- **Input data**:
⟨

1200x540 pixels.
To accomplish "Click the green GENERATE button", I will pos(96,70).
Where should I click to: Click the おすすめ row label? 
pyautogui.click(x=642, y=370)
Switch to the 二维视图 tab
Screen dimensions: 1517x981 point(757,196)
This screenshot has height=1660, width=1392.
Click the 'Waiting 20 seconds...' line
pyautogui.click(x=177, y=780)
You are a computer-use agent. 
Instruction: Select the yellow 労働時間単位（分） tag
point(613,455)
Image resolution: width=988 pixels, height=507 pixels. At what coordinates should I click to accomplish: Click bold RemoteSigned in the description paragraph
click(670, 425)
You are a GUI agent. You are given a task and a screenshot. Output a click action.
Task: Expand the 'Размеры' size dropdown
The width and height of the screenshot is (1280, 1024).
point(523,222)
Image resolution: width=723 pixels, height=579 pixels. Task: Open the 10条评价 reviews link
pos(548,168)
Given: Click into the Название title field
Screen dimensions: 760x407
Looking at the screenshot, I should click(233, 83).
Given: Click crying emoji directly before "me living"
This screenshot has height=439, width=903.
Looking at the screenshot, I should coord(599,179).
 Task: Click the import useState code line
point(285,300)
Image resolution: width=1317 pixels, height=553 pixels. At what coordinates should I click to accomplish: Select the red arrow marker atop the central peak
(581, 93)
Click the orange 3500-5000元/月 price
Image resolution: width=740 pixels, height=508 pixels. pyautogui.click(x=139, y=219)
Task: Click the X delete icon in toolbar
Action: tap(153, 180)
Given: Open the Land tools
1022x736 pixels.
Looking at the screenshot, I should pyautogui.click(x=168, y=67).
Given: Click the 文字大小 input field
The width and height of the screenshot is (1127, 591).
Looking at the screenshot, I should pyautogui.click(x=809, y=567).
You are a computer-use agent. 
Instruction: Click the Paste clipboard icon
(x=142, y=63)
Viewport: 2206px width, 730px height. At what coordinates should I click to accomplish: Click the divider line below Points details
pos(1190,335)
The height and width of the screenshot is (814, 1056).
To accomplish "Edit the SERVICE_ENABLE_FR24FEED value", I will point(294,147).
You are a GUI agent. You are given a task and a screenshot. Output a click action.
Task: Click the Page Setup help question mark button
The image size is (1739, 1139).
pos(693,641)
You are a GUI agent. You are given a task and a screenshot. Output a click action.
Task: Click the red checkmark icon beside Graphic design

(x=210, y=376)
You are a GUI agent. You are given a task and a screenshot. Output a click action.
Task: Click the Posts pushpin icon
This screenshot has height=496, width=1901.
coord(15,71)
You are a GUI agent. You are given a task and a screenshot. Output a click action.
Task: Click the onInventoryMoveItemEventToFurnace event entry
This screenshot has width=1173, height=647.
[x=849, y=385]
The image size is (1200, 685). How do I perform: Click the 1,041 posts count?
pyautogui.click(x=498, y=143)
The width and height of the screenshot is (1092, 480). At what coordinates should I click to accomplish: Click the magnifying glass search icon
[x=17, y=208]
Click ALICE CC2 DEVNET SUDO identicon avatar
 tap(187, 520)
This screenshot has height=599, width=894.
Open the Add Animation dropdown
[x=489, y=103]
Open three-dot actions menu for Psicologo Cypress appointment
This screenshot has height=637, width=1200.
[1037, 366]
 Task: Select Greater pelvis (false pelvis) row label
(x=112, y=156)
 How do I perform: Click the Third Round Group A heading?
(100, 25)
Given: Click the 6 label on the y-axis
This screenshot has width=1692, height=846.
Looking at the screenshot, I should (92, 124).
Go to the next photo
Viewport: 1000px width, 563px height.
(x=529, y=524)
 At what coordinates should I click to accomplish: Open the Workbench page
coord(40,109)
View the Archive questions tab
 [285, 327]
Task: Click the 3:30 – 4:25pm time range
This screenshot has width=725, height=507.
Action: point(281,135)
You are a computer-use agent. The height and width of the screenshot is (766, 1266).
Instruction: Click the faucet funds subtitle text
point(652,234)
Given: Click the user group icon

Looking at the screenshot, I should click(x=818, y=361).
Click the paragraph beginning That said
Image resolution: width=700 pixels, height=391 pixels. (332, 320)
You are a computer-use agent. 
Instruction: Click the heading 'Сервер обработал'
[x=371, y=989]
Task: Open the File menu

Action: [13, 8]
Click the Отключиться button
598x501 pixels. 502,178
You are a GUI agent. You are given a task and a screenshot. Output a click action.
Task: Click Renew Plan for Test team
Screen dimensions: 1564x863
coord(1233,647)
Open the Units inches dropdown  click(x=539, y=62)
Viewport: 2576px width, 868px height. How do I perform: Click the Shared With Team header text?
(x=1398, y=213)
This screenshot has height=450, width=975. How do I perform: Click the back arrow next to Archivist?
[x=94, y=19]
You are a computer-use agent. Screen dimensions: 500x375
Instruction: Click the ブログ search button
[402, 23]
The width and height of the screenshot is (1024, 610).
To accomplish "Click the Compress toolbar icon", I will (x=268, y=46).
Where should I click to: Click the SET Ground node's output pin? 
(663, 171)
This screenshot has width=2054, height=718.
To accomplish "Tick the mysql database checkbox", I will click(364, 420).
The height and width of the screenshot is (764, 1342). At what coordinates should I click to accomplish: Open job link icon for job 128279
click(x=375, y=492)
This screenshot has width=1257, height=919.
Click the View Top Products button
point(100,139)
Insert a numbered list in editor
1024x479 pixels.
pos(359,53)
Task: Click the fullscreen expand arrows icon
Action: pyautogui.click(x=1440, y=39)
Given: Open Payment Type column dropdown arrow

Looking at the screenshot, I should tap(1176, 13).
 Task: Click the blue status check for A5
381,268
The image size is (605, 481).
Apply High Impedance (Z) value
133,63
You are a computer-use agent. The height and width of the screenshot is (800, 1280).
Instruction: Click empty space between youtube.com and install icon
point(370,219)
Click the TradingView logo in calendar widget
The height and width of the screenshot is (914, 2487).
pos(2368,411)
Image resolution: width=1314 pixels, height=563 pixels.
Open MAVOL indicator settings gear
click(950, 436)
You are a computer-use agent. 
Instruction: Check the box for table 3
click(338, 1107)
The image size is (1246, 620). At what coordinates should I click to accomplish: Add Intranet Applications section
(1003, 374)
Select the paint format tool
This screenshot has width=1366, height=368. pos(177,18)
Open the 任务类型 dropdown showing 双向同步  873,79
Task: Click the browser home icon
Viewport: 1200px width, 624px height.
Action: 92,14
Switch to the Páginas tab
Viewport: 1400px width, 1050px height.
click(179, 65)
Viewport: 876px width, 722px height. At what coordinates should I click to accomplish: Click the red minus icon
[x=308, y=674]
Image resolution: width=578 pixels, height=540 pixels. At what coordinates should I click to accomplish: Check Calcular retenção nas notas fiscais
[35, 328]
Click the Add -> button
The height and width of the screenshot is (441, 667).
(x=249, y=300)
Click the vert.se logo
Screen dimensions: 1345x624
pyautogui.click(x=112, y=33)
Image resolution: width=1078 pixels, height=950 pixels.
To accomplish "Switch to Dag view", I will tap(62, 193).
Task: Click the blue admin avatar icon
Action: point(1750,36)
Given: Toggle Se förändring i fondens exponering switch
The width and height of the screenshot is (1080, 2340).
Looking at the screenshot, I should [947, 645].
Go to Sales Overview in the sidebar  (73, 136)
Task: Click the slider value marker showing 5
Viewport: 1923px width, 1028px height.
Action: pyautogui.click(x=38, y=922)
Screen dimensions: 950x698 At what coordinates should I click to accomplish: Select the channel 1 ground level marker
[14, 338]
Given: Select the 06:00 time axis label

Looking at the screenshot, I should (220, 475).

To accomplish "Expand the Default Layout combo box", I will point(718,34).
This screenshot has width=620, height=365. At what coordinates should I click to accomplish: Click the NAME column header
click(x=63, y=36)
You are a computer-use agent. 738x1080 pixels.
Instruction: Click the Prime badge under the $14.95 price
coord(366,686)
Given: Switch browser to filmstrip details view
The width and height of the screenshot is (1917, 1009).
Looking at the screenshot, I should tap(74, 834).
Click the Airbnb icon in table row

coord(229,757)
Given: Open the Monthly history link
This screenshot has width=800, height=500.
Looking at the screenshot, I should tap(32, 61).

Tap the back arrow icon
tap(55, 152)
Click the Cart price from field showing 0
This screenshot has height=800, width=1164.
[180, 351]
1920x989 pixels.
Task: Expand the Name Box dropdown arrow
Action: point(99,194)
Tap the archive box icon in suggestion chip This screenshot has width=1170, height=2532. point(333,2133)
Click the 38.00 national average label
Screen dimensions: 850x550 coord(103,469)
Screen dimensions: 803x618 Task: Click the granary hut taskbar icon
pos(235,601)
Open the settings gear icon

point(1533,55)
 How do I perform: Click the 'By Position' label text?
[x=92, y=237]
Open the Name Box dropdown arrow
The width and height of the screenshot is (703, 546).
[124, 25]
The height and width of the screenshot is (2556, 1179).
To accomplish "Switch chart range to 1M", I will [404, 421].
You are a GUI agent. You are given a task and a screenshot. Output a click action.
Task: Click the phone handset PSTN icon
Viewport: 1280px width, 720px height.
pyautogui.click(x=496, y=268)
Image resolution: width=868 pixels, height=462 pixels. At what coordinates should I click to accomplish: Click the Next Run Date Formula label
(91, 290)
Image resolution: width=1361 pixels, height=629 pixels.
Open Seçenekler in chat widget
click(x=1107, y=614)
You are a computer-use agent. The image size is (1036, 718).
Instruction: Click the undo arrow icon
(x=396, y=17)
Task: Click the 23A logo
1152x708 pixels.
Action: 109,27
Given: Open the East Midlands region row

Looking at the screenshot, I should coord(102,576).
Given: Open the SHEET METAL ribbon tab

⟩

- **Aim of the exercise**:
Output, unchanged, the lines of the listing above from the first one through the one holding "Given: Click crying". Leave out every line after it.

- **Result for this exercise**:
1200x540 pixels.
To accomplish "Click the green GENERATE button", I will pos(96,70).
Where should I click to: Click the おすすめ row label? 
pyautogui.click(x=642, y=370)
Switch to the 二维视图 tab
Screen dimensions: 1517x981 point(757,196)
This screenshot has height=1660, width=1392.
Click the 'Waiting 20 seconds...' line
pyautogui.click(x=177, y=780)
You are a computer-use agent. 
Instruction: Select the yellow 労働時間単位（分） tag
point(613,455)
Image resolution: width=988 pixels, height=507 pixels. At what coordinates should I click to accomplish: Click bold RemoteSigned in the description paragraph
click(670, 425)
You are a GUI agent. You are given a task and a screenshot. Output a click action.
Task: Expand the 'Размеры' size dropdown
The width and height of the screenshot is (1280, 1024).
point(523,222)
Image resolution: width=723 pixels, height=579 pixels. Task: Open the 10条评价 reviews link
pos(548,168)
Given: Click into the Название title field
Screen dimensions: 760x407
Looking at the screenshot, I should click(233, 83).
Given: Click crying emoji directly before "me living"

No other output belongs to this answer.